By Michael Blumberg, President, Blumberg Advisory Group
Earlier this year Field Technologies published an article that I authored title "Will 2017 Be the Breakout Year For Augmented Reality?". Based on our review of market research from several different industry analyst firms, we anticipate expenditures on Augmented Reality to reach $8.8 Billion by 2017-year end. So far, this year has certainly been a break-out year for AR within the Field Service Industry. We've seen many vendors hit the market with AR products and solutions. For example, Fieldbit, XM Reality, Scope AR, Help Lightning, Real Wear, and ThingWorx. Many of these vendors have award-winning products and all have successful deployments with Field Service companies, with many more transactions in their pipeline.
Despite the growing array of available options for deploying AR in a field service environment, there seems to be a bit of confusion and uncertainty among Field Service executives about what constitutes the optimal AR solution. Questions arise as to the type of hardware to be deployed, the type of software platform to be utilized, and the type of content to be viewed and delivered. For example, some executives focus only the aspect of streaming and annotating live video. Others refer to the ability to view a digital twin and 3-D image. Others are concerned about the hardware used to view AR images. Will it be smart glasses, head mounted devices, tablets, or smartphones?

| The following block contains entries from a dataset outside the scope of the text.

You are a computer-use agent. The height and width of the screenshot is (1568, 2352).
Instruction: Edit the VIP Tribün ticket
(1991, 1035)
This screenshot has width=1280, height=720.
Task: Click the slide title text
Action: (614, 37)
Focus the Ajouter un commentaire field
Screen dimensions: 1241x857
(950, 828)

Unfortunately, many executives often let the bells and whistles of the solution (e.g., product features) or the dollar value of the investment drive decisions about which type of AR solutions they implement. Making decisions solely on these criteria can result in disappointing results. In other words, the solution falls short of expectations or does not address the long-term needs of the company because the decisions are based on purchasing what seems to be the coolest or most affordable solution at the time.
Field Service executives can ensure they implement the best solution for their companies when the make decisions based on the following criteria:
- Use Case Definition: The use case plays a key role in defining AR requirements. Some of the most common use cases include First Time Fix, On-The-Job Training, Safety & Compliance, and Asset Management & Tracking. For example, video streaming might sufficient for on-the-job training whereas annotated images are required in facilitating First Time Fix. Basically, the use case helps determine the richness of contextual data that is required and thus defines functional requirements from an AR software perspective.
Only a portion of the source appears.